Monthly Archives: February 2014

Plagiarism: everything you should already know

Here are some things worth knowing about plagiarism:

The term ‘plagiarism’ refers to representing something you’ve written as original when it is in fact not.

Things that require citation include quotes, ideas, summaries, illustrations, and photographs.

When copying an exact phrase, sentence, or block of text from a source it’s not enough to cite it (and by that I mean including a link to your source or a mention of the author’s name in parentheses.) You must enclose the copied text in quotes to avoid plagiarizing the work.

It is possible to plagiarize yourself. Since plagiarism refers to misrepresenting something as wholly original, even using your own previous writing in a new paper will get you in trouble.

Plagiarism is illegal. Youngstown State University’s ‘Plagiarism FAQ‘ does a great job of discussing how different organizations approach the legalities of plagiarism, but the bottom line is that you could face both fines and jail time for plagiarism.

This is a big problem in education due to the ease with which students can copy material from electronic sources into their work, and the matter is not helped by the fact that many students are simply unclear on what this academic integrity stuff is all about. If you are a student who faces the problem of figuring out how to manage external sources for your papers the least you need to know is that it is incredibly easy to get caught. Services such as TurnItIn provide faculty with an automated means for precisely examining the authenticity of papers submitted for a class.

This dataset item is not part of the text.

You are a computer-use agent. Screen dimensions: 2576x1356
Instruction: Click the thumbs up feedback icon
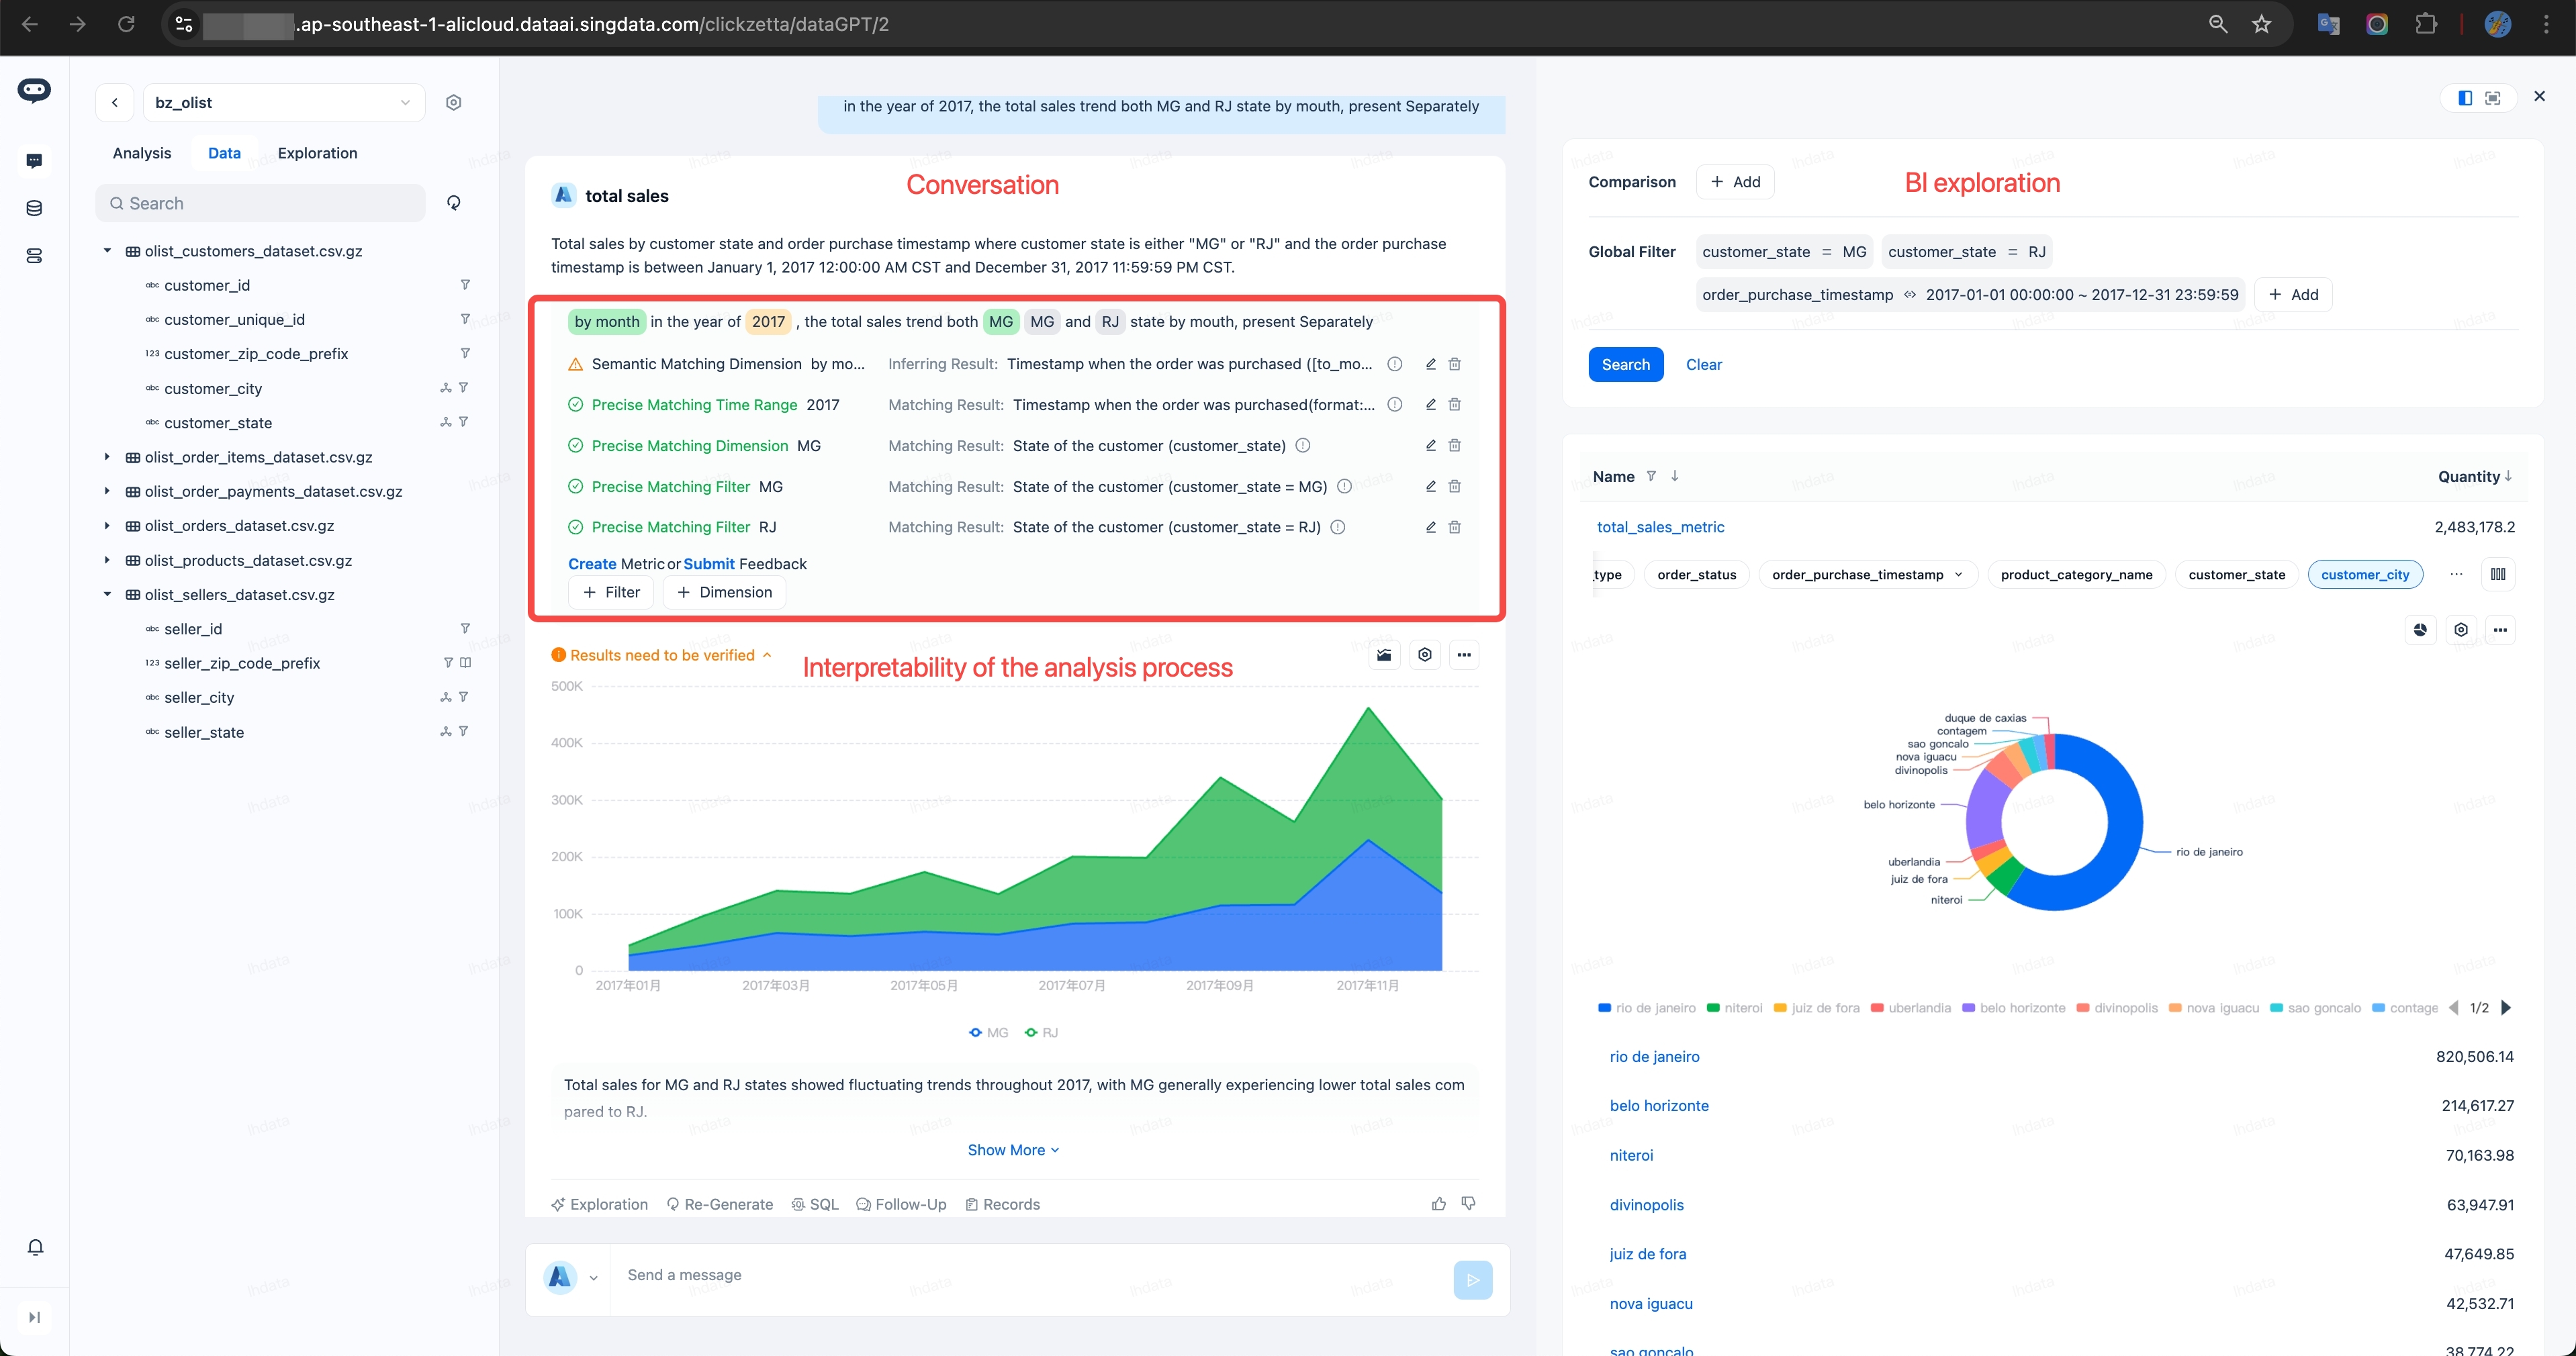pyautogui.click(x=1438, y=1204)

Here is a bit of information about the state of plagiarism today according to TurnItIn:

Plagiarism in Education

If you’re in one of my classes, don’t do it.  I hate to fail you for any reason at all, but the seriousness of plagiarism means each school with which I work has strict policies on handling it.  Failing an assignment is the least of the consequences you will face.

Mobile device security policies

I recently ran into a situation at work where a colleague of mine was traveling overseas and lost her iPhone. After the initial ‘oh crap what would I have done?’ reaction to this scenario I got thinking about the implications of mobile devices and information security. This doesn’t require a very high level of training in IT security to think through. Someone who has your phone in hand probably has access to:

  • Your contact information and the contact information of everyone you call or text
  • Your photos and personal experiences
  • Some browsing history
  • Your music
  • Your ability to purchase things through either the iTunes store or Google Play
  • Saved credential -based access to<
  • websites you frequent from your phone

How much of this would you be willing to give away?

Many people scoff at this loss since they have already wisely configured a passcode to prevent unauthorized use of their phone. This is great for keeping your nephew away from Angry Birds, but several methods exist for bypassing passcodes, depending on your model and operating system version. Dedicated phone intruders could skip these junior high approaches, however, and jump right in with tools designed for digital forensics like enCase or Sleuthkit.

By the way, if you think in terms of a hardcore attack of your iPhone data, keep in mind the possibility of someone attacking your iTunes backup of your phone, stored on the local disk of your computer. Even if you chose to encrypt that backup, it’s subject to brute force attacks. And it contains pretty much every single thing your phone holds. I happened to find someone’s paper on attacking mobile device backups and mobile devices themselves pretty easily on the web. Check it out at SMU.


Protecting a mobile device once it has been left behind in a taxi is pretty tough, so how should we protect ourselves in advance of this? Obviously using a passcode and encrypting things where we can is the bare minimum, but a broad mobile device policy seems to be the smart thing. This policy ought to include the following components:

To whom does the policy apply and under what criteria? (Are iPads included? Surface tablets?)
How is the mobile device provisioned under the policy? (Are technical policies pushed from a central resource? Is the device documented in inventory?)
What are acceptable uses of the device?
Under what conditions will the device be excluded from the policy?
What actions need to be taken in the event of a lost device?
What actions need to be taken when the device is de-commissioned?

The SANS Reading Room is one of my favorite places to go for academic discussions of stuff like this, and I was able to quickly find a paper there on the subject of mobile device policies in corporate environments. This is a very practical discussion of all the moving parts of such a policy, and does a great job of outlining the vocabulary and the process of getting something of this rolling. Nice work, Nicholas.